*WHAT YOU NEED TO DO*:
Check each statement against the commit notice below, answering yes or no and quoting the words that settle it: 1. The new $MAXLINES variable starts out set to 0. 2. The commit changed two files. 3. When $MAXLINES is not 0, the script reads the input through head rather than cat.

*TEXT*:

****************

You are viewing a plain text version of this content. The canonical link for it is here.
Posted to commits@joshua.apache.org by mj...@apache.org on 2016/05/09 04:05:49 UTC
incubator-joshua git commit: added --maxlines to pipeline script

Repository: incubator-joshua
Updated Branches:
  refs/heads/master aa25ab975 -> 16b1c8e6a


added --maxlines to pipeline script


Project: http://git-wip-us.apache.org/repos/asf/incubator-joshua/repo
Commit: http://git-wip-us.apache.org/repos/asf/incubator-joshua/commit/16b1c8e6
Tree: http://git-wip-us.apache.org/repos/asf/incubator-joshua/tree/16b1c8e6
Diff: http://git-wip-us.apache.org/repos/asf/incubator-joshua/diff/16b1c8e6

Branch: refs/heads/master
Commit: 16b1c8e6af09cd4f142ac12473430e5bbd6e1b8b
Parents: aa25ab9
Author: Matt Post <po...@cs.jhu.edu>
Authored: Mon May 9 00:05:41 2016 -0400
Committer: Matt Post <po...@cs.jhu.edu>
Committed: Mon May 9 00:05:41 2016 -0400

----------------------------------------------------------------------
 scripts/training/pipeline.pl | 10 +++++++---
 1 file changed, 7 insertions(+), 3 deletions(-)
----------------------------------------------------------------------


http://git-wip-us.apache.org/repos/asf/incubator-joshua/blob/16b1c8e6/scripts/training/pipeline.pl
----------------------------------------------------------------------
diff --git a/scripts/training/pipeline.pl b/scripts/training/pipeline.pl
index 373145f..c33d54b 100755
--- a/scripts/training/pipeline.pl
+++ b/scripts/training/pipeline.pl
@@ -63,6 +63,9 @@ my $MAXSPAN = 20;
 my $MAXLEN_TUNE = 0;
 my $MAXLEN_TEST = 0;
 
+# Maximum number of lines from any single corpus
+my $MAXLINES = 0;
+
 # when doing phrase-based decoding, the maximum length of a phrase (source side)
 my $MAX_PHRASE_LEN = 5;
 
@@ -261,6 +264,7 @@ my $retval = GetOptions(
   "maxlen=i"        => \$MAXLEN,
   "maxlen-tune=i"        => \$MAXLEN_TUNE,
   "maxlen-test=i"        => \$MAXLEN_TEST,
+  "maxlines=i"        => \$MAXLINES,
   "tokenizer-source=s"      => \$TOKENIZER_SOURCE,
   "tokenizer-target=s"      => \$TOKENIZER_TARGET,
   "normalizer=s"      => \$NORMALIZER,
@@ -1831,10 +1835,10 @@ sub prepare_data {
   foreach my $ext (@exts) {
     my @files =  map { "$_.$ext" } @$corpora;
     push(@indeps, @files);
-    if (@files > 1) {
-      push(@infiles, "<(cat " . join(" ", @files) . ")");
+    if ($MAXLINES != 0) {
+      push(@infiles, "<(head -n $MAXLINES " . join(" ", @files) . ")");
     } else {
-      push(@infiles, $files[0]);
+      push(@infiles, "<(cat " . join(" ", @files) . ")");
     }
     push (@outfiles, "$DATA_DIRS{$label}/$label.$ext");
   }

****************

*STORED DATA*:
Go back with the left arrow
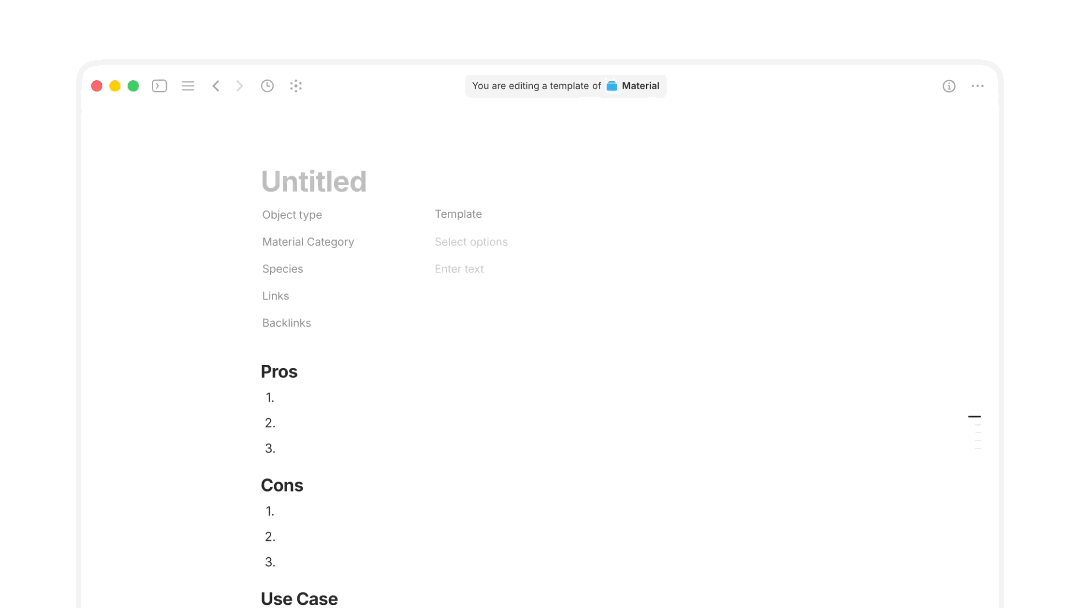click(216, 86)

****************

*RESULT OF THE EXERCISE*:
1. Yes: "my $MAXLINES = 0;"
2. No: "1 file changed, 7 insertions(+), 3 deletions(-)"
3. Yes: "if ($MAXLINES != 0) {" followed by "push(@infiles, "<(head -n $MAXLINES " . join(" ", @files) . ")");"